Q-omics provides the consensus-scored RIN3 profile across patient tissues and cancer cell-line models. RIN3 expression is associated with patient survival in 21 of 34 cancer types, with the highest sampling consensus in ACC. Among the 18 cancer types available for tumor–normal comparison, RIN3 is differentially expressed in 13, with the highest sampling consensus in KIRC. Additionally, RIN3 protein abundance shows 29,221 significant protein co-abundance associations, with the highest sampling consensus in LSCC. Together, these results highlight ACC, KIRC, and LSCC as cancer lineages where RIN3 shows reproducible signals across survival, tumor–normal expression, and patient cross-omics analyses.
Every result is evaluated using two consensus scores. Sampling consensus measures how consistently a finding is reproduced within a cancer lineage across different conditions. Lineage consensus measures how broadly the result is shared across cancer types, distinguishing pan-cancer signals from lineage-specific patterns.
Premium analyses for RIN3 — synthetic lethality, tumor antigen, and pembrolizumab response.
This table summarizes RIN3 survival associations across molecular data types. RIN3 RNA expression shows survival associations in the most cancer types (21), followed by mutation status (8) and mass-spec protein abundance (5). The rightmost column indicates the cancer type with the highest sampling consensus for each molecular layer.
This table ranks reproducible RIN3 RNA expression–survival associations across cancer types.
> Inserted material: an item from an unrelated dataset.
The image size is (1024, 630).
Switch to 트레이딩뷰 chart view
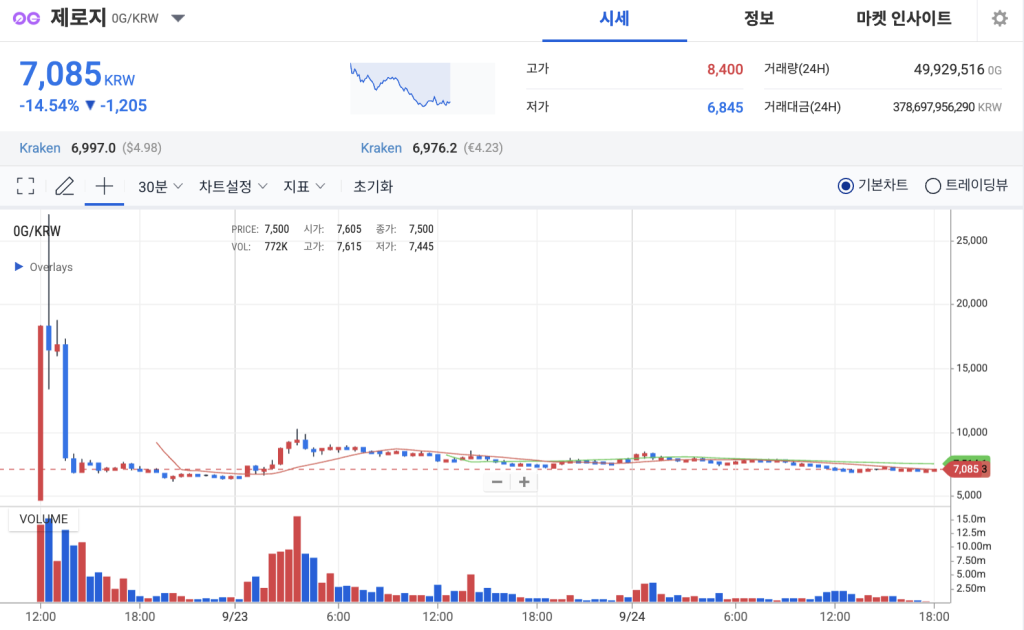tap(931, 185)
High RIN3 expression shows unfavorable associations in LUAD and LUSC, but favorable associations in ACC, PAAD, THYM and CHOL. The ACC Kaplan–Meier curve shows clear separation, with the low-expression group declining faster, consistent with the favorable association (log-rank p < 0.001). Together, the overview and detailed table identify ACC as the clearest survival context for RIN3 RNA expression.
This table summarizes RIN3 tumor–normal expression differences by data type. RNA shows broader differences across cancer types, with a lineage consensus of 13, while mass-spec protein shows differences in 7. The strongest signals are observed in KIRC for RNA and CCRCC for protein.
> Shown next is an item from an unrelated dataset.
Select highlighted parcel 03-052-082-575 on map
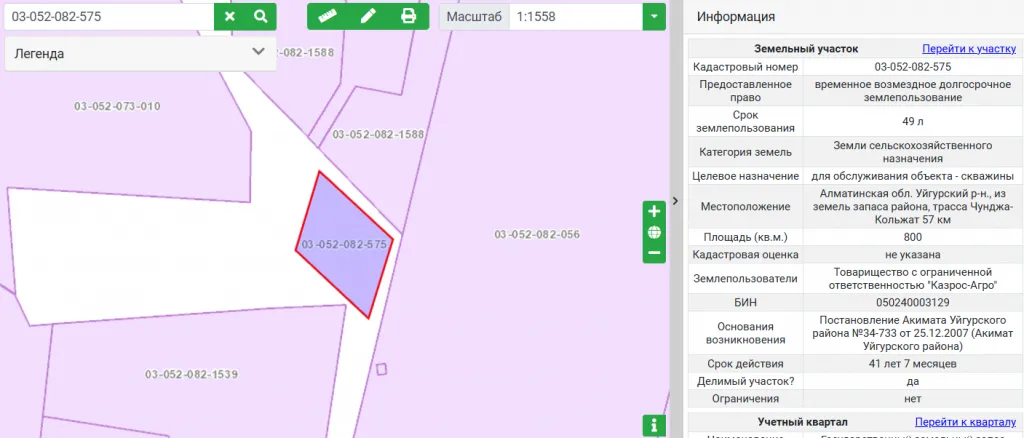The width and height of the screenshot is (1024, 438). pyautogui.click(x=343, y=244)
This table ranks reproducible tumor–normal expression differences for RIN3. A negative fold-change indicates higher expression in normal tissue than in tumor tissue. RIN3 shows lower tumor expression in LUAD, LUSC and UCEC and higher tumor expression in KIRC, HNSC and THCA. The KIRC box plot shows higher RIN3 RNA expression in tumor versus normal tissue (log2 FC = +1.545, t-test p < 0.001).
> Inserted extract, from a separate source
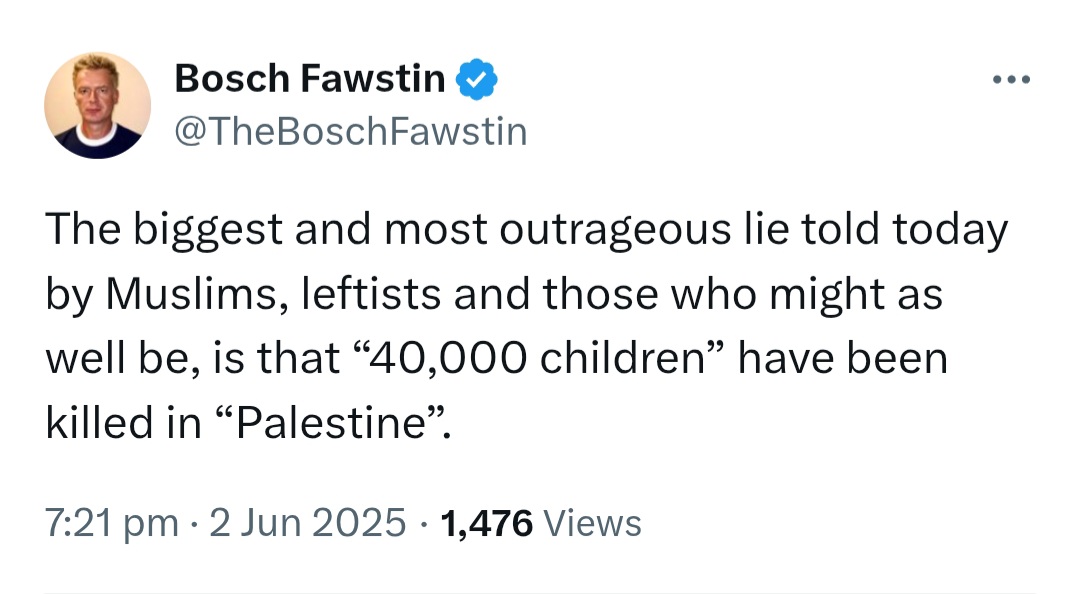Click the 1,476 view count number
1080x594 pixels.
tap(486, 523)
This table shows molecular features associated with RIN3 in patient tissues and cancer cell lines. In patient samples, RIN3 shows the broadest associations at the RNA and protein expression levels, with LSCC recurring as the lineage with the largest associated feature set. In cancer cell lines, RIN3 RNA and mutation anchors are most strongly linked to RNA-expression features, especially in LUNG_NSCLC_LUAD, while CRISPR and shRNA rows add functional-dependency signals in OESOPHAGUS and BONE.